That said, you may find particular value for your business in some or all of these:

Call barring – prohibits specified types of call (overseas calls, for instance, or to 090 premium-rate numbers)
Automatic Route Selection – can automatically select the cheapest network for each call.
Multi-site communications – all incoming calls go through a single central number but are redirected to the relevant site, or perhaps to a mobile phone if you’re out of the office.
Auto attendant – automatically answers the call with a customised message that prompts customers to route their calls to the appropriate destination.
Voice mail – allows the caller to leave a recorded message.
Message notification – alerts the user that their voicemail box contains unread messages (with an indicator light on the phone, or perhaps by automatically calling a pre-programmed contact number).

The right dealer

The simplest phone systems – one to three lines, no more than eight or so extensions – can be installed by you if you’re technically minded. But most key systems and PBXs will require programming and installation by a specialised dealer.
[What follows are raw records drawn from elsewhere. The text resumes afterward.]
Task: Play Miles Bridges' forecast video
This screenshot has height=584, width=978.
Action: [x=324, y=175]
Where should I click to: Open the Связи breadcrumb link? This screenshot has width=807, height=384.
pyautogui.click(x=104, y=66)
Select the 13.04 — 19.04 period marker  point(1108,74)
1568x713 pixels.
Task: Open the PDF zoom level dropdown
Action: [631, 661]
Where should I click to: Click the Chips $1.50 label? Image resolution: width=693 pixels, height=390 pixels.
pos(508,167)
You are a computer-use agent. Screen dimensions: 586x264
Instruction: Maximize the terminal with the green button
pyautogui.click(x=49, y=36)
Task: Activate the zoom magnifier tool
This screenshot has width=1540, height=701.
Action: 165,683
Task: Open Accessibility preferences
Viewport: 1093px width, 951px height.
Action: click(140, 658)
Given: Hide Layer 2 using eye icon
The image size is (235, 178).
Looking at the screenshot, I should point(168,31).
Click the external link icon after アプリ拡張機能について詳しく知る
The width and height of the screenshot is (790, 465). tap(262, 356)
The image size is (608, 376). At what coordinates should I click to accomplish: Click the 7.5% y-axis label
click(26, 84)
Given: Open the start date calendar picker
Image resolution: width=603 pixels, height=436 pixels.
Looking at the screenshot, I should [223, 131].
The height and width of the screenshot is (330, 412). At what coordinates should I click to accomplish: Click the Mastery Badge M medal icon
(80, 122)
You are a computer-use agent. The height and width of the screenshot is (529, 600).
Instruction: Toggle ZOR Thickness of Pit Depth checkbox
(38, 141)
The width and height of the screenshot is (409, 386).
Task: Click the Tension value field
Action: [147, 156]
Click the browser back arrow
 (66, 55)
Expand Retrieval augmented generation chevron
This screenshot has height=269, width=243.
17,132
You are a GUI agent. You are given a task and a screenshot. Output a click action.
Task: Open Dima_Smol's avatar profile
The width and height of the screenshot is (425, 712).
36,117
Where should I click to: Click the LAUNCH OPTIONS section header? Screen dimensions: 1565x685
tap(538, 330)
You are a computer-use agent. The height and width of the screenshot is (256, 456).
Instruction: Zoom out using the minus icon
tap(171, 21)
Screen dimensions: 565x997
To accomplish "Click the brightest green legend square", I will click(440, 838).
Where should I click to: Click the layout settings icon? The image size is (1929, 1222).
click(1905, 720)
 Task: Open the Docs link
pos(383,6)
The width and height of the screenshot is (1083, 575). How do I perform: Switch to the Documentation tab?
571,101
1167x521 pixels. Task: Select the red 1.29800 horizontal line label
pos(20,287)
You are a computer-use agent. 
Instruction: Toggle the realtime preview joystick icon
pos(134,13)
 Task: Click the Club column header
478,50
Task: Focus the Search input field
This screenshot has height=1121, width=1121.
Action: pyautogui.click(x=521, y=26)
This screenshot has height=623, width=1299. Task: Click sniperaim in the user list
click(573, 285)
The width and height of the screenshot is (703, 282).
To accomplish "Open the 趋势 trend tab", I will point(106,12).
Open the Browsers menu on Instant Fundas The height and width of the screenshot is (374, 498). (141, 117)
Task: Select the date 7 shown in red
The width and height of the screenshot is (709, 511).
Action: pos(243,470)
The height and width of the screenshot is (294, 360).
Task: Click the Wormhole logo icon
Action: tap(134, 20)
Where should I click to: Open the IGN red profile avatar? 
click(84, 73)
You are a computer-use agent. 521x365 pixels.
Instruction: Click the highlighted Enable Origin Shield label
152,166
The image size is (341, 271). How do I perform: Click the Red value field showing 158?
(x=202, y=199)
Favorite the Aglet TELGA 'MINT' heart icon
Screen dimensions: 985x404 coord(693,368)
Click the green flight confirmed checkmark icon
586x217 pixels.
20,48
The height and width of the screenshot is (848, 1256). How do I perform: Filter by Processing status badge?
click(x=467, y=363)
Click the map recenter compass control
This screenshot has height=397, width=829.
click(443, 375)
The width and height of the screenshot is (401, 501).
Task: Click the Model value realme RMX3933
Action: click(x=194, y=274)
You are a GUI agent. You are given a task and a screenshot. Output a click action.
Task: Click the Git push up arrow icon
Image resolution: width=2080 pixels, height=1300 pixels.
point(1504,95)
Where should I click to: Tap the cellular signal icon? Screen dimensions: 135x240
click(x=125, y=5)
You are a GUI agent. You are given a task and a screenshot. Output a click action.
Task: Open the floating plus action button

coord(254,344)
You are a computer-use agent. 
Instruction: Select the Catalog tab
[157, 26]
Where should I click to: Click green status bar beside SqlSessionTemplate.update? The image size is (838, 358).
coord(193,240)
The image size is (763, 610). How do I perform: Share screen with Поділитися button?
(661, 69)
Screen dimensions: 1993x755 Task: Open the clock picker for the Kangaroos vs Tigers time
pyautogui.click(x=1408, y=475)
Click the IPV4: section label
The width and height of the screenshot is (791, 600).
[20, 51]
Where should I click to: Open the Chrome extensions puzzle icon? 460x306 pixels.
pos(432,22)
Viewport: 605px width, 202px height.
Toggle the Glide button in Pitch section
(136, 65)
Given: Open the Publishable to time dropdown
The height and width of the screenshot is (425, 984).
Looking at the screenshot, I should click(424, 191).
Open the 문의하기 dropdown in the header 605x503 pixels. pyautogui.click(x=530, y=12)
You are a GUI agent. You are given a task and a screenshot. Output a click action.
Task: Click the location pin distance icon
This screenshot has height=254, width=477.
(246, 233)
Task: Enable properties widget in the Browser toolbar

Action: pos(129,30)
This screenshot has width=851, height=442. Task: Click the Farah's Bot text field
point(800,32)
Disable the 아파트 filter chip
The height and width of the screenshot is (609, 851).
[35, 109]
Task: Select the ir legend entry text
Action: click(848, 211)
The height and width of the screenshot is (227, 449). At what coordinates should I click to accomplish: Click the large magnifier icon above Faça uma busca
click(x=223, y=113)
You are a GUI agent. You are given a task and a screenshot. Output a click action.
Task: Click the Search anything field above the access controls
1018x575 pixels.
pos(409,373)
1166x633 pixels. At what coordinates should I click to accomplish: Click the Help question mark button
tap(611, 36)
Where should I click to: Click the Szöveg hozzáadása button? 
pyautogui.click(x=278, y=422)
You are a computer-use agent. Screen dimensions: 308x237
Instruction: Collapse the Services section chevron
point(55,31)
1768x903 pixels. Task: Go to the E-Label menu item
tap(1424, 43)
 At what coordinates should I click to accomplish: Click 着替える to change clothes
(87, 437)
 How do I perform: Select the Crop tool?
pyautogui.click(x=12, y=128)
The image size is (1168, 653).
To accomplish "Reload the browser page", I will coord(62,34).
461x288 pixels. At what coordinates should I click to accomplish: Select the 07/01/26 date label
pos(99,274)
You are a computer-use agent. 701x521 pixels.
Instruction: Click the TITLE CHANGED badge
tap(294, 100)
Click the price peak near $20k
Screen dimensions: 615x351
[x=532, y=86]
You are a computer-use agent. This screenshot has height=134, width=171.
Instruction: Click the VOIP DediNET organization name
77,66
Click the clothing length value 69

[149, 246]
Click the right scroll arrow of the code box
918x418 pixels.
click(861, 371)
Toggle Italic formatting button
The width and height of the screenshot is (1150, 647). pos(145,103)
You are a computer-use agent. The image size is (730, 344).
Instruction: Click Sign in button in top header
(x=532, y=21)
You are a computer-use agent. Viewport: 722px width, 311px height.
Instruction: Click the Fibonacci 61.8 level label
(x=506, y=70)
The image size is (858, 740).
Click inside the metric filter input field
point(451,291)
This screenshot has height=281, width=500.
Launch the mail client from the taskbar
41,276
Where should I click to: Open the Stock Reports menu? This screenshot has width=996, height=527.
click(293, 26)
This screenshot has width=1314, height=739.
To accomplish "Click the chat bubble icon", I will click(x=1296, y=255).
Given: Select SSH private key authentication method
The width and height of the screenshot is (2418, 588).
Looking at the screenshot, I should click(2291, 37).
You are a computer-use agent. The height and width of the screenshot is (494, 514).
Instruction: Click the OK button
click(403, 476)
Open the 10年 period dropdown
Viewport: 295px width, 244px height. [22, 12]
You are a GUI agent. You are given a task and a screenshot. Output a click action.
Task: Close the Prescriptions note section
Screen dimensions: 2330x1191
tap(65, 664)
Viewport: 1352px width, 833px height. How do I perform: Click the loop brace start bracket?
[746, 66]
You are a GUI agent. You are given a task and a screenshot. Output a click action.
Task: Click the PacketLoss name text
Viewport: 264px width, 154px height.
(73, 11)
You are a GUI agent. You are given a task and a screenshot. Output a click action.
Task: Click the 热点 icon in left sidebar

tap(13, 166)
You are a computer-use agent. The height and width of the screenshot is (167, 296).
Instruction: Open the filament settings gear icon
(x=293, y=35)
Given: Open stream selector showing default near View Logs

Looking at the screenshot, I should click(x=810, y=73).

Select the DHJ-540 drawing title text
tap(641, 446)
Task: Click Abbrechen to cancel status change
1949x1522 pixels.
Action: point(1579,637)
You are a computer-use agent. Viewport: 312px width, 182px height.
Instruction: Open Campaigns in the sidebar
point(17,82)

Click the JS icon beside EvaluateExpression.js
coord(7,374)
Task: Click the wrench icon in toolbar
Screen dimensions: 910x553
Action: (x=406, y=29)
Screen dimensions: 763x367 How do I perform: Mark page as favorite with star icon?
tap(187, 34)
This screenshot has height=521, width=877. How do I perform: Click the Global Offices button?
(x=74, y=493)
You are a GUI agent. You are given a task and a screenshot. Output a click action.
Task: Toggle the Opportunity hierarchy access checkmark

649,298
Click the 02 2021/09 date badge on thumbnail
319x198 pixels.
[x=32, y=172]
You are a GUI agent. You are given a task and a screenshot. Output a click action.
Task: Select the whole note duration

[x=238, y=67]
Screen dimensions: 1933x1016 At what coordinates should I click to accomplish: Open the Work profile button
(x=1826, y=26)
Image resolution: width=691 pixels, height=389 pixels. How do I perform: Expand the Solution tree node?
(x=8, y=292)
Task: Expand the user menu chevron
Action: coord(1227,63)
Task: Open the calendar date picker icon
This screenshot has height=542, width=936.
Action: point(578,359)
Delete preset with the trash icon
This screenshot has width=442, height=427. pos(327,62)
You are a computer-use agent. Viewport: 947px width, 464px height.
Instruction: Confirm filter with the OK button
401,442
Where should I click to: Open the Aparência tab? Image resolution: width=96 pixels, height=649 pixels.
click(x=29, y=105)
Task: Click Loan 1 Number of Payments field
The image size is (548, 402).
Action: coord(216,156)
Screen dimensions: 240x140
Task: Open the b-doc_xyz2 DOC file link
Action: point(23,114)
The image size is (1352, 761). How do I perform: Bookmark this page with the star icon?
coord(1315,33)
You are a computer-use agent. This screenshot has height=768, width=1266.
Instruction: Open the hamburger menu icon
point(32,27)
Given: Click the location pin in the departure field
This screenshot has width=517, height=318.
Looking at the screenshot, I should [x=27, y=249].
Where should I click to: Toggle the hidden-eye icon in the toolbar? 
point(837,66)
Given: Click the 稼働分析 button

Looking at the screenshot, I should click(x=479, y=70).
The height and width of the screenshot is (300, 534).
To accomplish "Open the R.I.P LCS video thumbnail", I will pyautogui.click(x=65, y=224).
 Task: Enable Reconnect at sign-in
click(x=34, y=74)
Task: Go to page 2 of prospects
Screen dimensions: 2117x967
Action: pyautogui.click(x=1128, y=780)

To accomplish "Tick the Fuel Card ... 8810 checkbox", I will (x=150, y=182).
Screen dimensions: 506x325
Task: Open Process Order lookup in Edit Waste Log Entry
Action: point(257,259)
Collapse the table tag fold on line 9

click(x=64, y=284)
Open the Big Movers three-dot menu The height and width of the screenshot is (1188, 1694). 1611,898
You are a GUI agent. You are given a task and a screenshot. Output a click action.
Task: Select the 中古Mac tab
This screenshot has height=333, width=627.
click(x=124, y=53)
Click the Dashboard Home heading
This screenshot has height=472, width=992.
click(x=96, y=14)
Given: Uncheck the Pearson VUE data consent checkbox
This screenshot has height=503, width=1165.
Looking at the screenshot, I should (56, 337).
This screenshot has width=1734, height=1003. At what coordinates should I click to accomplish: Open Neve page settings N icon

This puts a lot of emphasis on finding the right dealer. You need a system that is properly installed for optimal performance and you need to have confidence in future servicing, problem-solving and maybe upgrading.

The key considerations are experience and independence. Give extra points to a dealer who has installed several similar systems, but ensure that they are not tied to just one or two manufacturers as this will prevent them from giving a true and unbiased solution to your needs!